Berikutnya adalah Malaysia yang mencatatkan jumlah kasus Omicron 47,5 persen lebih tinggi dibandingkan pekan lalu. Sedangkan untuk data harian, jumlah kasus Omicron di negara ini naik 8,54 persen dibandingkan kemarin.
(Baca: 10 Kabupaten/Kota dengan Jumlah Orang Ditest Covid-19 Terbanyak (Selasa, 12 April 2022))

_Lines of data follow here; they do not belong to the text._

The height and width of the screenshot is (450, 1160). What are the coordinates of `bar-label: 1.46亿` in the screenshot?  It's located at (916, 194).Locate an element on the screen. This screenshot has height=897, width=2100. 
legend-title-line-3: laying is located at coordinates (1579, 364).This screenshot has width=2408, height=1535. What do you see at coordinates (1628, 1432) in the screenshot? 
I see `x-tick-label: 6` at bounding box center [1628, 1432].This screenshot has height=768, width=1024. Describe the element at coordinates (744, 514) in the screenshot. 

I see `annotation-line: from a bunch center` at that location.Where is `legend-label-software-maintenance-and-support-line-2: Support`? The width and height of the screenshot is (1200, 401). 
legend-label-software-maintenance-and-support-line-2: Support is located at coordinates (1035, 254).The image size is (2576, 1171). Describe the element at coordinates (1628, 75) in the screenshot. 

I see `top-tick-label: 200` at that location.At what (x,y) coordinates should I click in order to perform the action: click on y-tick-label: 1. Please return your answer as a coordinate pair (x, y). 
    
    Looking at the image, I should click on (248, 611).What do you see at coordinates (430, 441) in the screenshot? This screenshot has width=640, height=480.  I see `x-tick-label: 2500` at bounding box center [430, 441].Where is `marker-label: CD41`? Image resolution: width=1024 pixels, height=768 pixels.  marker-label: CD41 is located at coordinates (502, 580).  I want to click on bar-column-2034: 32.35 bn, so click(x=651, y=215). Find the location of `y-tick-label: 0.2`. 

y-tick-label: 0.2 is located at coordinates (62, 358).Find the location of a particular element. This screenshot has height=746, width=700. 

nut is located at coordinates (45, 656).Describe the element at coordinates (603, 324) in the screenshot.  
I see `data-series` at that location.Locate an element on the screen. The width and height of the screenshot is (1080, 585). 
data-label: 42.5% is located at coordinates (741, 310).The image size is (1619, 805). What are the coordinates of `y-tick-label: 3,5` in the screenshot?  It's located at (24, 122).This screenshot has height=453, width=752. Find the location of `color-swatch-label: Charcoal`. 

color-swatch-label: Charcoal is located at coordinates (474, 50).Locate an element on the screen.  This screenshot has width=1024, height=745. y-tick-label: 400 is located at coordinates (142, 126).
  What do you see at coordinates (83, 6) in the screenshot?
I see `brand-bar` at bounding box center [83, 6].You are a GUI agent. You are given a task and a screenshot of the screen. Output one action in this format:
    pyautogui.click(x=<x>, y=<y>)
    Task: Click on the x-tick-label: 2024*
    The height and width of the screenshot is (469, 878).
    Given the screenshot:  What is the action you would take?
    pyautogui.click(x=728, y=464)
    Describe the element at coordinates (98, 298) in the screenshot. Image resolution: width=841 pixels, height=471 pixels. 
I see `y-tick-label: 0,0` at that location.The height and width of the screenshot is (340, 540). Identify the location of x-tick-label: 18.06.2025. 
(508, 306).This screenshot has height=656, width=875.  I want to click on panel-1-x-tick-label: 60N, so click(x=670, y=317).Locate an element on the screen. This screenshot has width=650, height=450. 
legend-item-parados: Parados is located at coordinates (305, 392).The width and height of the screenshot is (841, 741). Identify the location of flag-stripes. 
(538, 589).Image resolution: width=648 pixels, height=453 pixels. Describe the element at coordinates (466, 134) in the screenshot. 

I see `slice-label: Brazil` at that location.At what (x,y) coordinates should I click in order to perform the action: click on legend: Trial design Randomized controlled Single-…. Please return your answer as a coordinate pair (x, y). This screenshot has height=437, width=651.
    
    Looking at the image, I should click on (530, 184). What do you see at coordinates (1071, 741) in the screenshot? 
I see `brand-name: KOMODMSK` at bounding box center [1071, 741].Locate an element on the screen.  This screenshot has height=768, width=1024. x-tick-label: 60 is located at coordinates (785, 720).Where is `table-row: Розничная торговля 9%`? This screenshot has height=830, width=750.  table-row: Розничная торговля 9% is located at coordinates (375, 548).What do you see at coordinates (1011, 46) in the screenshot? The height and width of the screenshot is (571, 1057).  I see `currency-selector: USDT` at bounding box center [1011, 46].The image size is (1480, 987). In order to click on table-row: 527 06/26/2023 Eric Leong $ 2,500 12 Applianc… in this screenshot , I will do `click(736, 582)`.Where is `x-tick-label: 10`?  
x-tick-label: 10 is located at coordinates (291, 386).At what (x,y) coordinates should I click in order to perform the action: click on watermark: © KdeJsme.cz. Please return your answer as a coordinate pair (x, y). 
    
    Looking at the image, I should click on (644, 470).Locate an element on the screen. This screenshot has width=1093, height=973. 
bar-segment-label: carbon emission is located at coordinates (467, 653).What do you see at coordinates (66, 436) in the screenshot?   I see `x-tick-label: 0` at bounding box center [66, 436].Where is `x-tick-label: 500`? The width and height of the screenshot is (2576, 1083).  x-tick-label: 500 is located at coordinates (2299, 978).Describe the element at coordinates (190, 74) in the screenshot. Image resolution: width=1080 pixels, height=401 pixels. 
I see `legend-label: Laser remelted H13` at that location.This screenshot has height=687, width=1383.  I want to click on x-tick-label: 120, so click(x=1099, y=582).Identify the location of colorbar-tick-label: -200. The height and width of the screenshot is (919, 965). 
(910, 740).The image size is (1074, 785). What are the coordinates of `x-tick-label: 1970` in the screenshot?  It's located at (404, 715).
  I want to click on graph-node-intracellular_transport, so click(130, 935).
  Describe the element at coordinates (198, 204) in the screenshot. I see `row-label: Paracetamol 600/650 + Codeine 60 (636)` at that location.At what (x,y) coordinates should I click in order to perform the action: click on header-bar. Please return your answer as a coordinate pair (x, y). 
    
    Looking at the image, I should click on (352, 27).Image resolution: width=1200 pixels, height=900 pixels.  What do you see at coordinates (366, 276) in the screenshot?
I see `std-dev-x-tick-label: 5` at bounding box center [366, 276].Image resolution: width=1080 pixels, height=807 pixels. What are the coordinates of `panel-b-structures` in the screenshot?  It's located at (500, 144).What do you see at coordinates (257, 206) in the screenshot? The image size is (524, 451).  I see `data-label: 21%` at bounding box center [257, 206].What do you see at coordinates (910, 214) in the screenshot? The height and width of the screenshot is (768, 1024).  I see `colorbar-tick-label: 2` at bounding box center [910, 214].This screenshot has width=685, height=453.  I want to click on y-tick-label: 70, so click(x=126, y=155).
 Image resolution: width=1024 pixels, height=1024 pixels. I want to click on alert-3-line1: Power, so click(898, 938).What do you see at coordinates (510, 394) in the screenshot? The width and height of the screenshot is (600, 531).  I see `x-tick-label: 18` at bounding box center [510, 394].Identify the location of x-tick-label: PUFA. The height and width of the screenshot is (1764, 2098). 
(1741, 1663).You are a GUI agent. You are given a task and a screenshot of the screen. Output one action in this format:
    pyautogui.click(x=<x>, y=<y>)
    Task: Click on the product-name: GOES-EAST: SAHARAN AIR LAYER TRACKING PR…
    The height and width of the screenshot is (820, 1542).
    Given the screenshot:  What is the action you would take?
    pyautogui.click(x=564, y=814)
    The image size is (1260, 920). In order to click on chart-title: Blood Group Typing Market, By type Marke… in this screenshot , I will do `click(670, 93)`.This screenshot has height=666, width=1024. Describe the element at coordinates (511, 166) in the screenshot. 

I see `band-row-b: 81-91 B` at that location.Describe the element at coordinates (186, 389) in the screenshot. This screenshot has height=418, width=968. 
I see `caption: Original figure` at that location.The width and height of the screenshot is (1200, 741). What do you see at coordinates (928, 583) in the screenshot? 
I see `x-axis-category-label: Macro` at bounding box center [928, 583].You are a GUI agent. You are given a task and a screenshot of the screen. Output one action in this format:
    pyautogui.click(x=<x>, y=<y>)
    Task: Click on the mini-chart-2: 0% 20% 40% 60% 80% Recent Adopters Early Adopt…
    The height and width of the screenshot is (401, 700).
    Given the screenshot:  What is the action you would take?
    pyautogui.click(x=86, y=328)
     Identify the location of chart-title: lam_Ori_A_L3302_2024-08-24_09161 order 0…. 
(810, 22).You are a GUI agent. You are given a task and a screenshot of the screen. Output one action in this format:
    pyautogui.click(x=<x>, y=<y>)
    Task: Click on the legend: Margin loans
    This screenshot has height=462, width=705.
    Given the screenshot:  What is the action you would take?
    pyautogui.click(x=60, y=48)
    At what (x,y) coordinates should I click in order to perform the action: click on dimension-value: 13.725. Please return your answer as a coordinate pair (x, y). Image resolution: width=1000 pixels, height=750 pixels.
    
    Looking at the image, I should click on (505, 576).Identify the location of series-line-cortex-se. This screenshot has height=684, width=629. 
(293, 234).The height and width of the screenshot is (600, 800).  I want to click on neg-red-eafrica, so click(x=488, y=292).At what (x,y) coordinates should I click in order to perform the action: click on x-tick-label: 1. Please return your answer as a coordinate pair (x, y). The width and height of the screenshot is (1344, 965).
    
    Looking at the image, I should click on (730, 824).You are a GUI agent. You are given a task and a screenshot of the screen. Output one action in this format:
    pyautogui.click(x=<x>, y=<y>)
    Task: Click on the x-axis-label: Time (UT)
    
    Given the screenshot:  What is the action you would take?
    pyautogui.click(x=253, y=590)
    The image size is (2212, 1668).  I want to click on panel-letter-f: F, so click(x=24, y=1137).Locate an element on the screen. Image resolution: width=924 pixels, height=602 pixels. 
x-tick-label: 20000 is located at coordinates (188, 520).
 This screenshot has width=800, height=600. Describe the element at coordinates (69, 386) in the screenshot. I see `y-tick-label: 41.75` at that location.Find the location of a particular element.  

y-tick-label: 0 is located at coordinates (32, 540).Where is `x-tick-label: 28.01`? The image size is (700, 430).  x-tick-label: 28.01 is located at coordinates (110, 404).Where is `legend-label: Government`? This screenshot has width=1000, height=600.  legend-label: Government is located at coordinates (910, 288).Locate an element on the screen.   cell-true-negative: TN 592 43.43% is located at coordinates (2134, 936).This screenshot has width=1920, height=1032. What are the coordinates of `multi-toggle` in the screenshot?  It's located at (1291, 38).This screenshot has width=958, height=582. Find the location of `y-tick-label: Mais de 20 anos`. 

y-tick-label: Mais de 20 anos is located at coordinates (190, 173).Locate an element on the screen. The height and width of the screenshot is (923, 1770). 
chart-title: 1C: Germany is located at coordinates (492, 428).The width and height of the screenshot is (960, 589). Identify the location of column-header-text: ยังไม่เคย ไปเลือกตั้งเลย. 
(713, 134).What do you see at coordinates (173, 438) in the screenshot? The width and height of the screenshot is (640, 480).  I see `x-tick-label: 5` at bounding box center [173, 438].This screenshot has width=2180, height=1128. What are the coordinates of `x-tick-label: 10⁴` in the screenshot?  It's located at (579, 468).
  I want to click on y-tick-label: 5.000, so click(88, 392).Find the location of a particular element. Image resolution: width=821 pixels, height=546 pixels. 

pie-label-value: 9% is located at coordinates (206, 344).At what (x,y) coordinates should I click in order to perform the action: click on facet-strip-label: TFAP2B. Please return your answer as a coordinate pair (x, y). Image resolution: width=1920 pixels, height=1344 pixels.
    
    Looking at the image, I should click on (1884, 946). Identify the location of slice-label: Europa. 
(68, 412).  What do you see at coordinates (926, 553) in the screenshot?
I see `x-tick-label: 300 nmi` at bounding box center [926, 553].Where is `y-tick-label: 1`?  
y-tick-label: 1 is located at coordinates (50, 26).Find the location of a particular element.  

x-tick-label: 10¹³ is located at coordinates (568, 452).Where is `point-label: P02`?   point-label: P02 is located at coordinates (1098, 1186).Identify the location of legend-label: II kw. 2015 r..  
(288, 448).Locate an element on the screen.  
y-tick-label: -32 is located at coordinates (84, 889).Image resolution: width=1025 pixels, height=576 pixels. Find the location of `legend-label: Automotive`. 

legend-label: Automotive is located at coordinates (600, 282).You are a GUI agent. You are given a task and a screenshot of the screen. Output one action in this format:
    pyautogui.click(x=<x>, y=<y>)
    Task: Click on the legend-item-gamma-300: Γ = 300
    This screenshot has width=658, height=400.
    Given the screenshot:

Kemudian, Singapura dengan jumlah kasus Omicron 4.139 kasus (naik 8,81%), jumlah kasus Omicron di Filipina naik 3,03 persen menjadi 1.496 kasus dibandingkan pekan sebelumnya dan Vietnam dengan jumlah kasus Omicron 1.355 kasus (naik 14,54%)
Adapun laporan GISAID menyebutkan, telah mendeteksi kasus Covid-19 Omicron di seluruh dunia dengan jumlah total mencapai 3,11 juta kasus. Jumlah varian Covid-19 tersebut naik dibandingkan pekan sebelumnya yang berjumlah 2,91 juta kasus.